Jakarta (Greeners) – Dinas Lingkungan Hidup (DLH) DKI Jakarta menindaklanjuti temuan Kali Sunter penuh busa di sepanjang aliran Kali Sunter, Jakarta Utara. Busa tersebut berasal dari Situ Ria Rio, Pulomas, Jakarta Timur, sebagaimana hasil verifikasi lapangan pada 19 Agustus 2025 oleh Suku Dinas Lingkungan Hidup Jakarta Utara.
Hasil pemeriksaan awal menunjukkan kualitas air Situ sudah tercemar oleh kandungan organik dan surfaktan. Fenomena busa terjadi saat pompa di Rumah Pompa Polder Pulomas 1 (Kelapa Gading, Jakarta Utara) dan Pulomas 2 (Kayu Putih, Jakarta Timur) menyala. Menurut petugas, kala itu ada pengosongan air Situ untuk mengantisipasi potensi hujan deras. Debit air yang tinggi memicu turbulensi sehingga busa meluap hingga ke Kali Sunter.

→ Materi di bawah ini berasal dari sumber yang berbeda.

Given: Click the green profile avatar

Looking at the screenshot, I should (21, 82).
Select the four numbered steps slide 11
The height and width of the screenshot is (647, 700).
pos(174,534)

Kepala DLH DKI Jakarta, Asep Kuswanto mengungkapkan bahwa pihaknya menyiapkan dua langkah utama untuk mengatasi busa ini. Untuk penanganan jangka pendek, DLH menyiapkan dua langkah utama. Pertama, pemasangan kubus apung di hilir outlet pompa 1 dan 2 pada jarak sekitar 100 meter. Instalasi ini bertujuan mencegah penyebaran busa lebih luas dan targetnya selesai pada 30 Agustus 2025.

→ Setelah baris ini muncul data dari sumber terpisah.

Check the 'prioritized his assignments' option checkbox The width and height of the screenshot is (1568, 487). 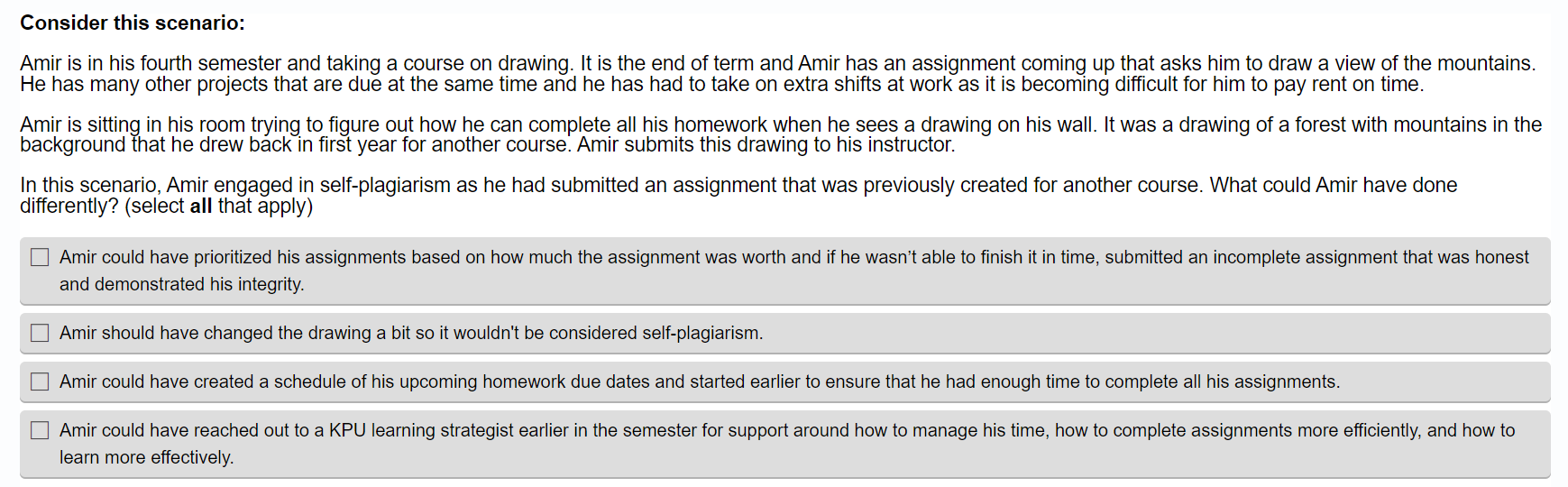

Kedua, petugas akan melakukan penyemprotan busa menggunakan metode high pressure spraying dengan tekanan 7–9 Bar sesuai standar operasional. DLH juga memperkuat koordinasi dengan Dinas Sumber Daya Air (DSDA) dan pengelola rumah pompa agar langkah responsif bisa segera petugas lakukan setiap kali pompa beroperasi. Selain itu, identifikasi sumber pencemar di sekitar Situ Ria Rio tengah berlangsung.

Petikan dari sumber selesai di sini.